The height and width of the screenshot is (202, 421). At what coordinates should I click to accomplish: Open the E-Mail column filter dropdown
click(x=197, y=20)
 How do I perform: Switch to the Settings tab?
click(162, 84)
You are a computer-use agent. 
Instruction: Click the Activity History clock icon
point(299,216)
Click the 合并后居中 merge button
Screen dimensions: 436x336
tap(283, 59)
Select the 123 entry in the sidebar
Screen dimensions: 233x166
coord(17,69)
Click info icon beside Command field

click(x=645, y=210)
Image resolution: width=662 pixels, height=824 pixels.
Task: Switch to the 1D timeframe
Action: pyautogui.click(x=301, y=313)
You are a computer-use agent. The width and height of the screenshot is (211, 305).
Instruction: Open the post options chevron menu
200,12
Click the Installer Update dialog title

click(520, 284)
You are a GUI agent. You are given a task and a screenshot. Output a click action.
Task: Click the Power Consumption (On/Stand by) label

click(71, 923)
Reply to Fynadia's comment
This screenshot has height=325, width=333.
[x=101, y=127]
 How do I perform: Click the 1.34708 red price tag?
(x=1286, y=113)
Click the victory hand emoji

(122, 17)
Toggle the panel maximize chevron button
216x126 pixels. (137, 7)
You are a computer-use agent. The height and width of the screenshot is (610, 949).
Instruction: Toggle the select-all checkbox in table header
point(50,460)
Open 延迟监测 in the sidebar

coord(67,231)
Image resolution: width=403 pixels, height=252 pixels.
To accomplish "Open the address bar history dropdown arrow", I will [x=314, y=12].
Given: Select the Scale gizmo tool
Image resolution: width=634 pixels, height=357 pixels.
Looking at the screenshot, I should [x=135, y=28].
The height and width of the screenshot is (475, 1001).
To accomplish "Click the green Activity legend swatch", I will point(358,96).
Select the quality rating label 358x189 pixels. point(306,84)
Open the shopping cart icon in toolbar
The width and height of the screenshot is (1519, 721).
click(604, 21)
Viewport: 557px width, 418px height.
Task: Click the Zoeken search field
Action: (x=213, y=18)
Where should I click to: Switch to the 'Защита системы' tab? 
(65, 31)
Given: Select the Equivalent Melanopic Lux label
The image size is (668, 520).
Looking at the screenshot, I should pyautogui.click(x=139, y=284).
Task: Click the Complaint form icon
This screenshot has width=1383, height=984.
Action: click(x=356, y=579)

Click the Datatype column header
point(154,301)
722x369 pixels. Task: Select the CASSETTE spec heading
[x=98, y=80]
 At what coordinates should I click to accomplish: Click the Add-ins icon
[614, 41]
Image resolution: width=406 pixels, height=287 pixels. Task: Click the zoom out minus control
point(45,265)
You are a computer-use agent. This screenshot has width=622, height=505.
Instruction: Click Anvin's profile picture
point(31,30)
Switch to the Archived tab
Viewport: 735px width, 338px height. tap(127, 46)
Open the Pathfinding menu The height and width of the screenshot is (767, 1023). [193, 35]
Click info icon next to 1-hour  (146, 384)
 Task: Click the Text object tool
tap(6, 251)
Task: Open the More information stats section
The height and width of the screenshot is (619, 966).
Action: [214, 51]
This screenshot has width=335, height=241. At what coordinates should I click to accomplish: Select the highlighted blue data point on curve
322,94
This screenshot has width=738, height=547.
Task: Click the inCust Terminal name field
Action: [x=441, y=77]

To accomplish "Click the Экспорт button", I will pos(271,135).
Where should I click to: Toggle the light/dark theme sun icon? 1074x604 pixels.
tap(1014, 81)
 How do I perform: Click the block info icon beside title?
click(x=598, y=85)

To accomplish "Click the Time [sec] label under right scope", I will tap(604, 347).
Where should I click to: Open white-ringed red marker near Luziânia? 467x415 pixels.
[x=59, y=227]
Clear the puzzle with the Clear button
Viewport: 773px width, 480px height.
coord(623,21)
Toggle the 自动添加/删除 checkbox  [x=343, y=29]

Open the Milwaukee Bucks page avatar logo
● ● ● ● ● ● ●
## WORK REQUEST
Send back an exact copy of only the lines from the line with "You are a computer-use agent. The height" up to and including the line with "You are a computer-use agent. This" in the data above.

## YOUR SOLUTION
You are a computer-use agent. The height and width of the screenshot is (610, 949).
Instruction: Toggle the select-all checkbox in table header
point(50,460)
Open 延迟监测 in the sidebar

coord(67,231)
Image resolution: width=403 pixels, height=252 pixels.
To accomplish "Open the address bar history dropdown arrow", I will [x=314, y=12].
Given: Select the Scale gizmo tool
Image resolution: width=634 pixels, height=357 pixels.
Looking at the screenshot, I should [x=135, y=28].
The height and width of the screenshot is (475, 1001).
To accomplish "Click the green Activity legend swatch", I will point(358,96).
Select the quality rating label 358x189 pixels. point(306,84)
Open the shopping cart icon in toolbar
The width and height of the screenshot is (1519, 721).
click(604, 21)
Viewport: 557px width, 418px height.
Task: Click the Zoeken search field
Action: (x=213, y=18)
Where should I click to: Switch to the 'Защита системы' tab? 
(65, 31)
Given: Select the Equivalent Melanopic Lux label
The image size is (668, 520).
Looking at the screenshot, I should pyautogui.click(x=139, y=284).
Task: Click the Complaint form icon
This screenshot has width=1383, height=984.
Action: click(x=356, y=579)

Click the Datatype column header
point(154,301)
722x369 pixels. Task: Select the CASSETTE spec heading
[x=98, y=80]
 At what coordinates should I click to accomplish: Click the Add-ins icon
[614, 41]
Image resolution: width=406 pixels, height=287 pixels. Task: Click the zoom out minus control
point(45,265)
You are a computer-use agent. This screenshot has width=622, height=505.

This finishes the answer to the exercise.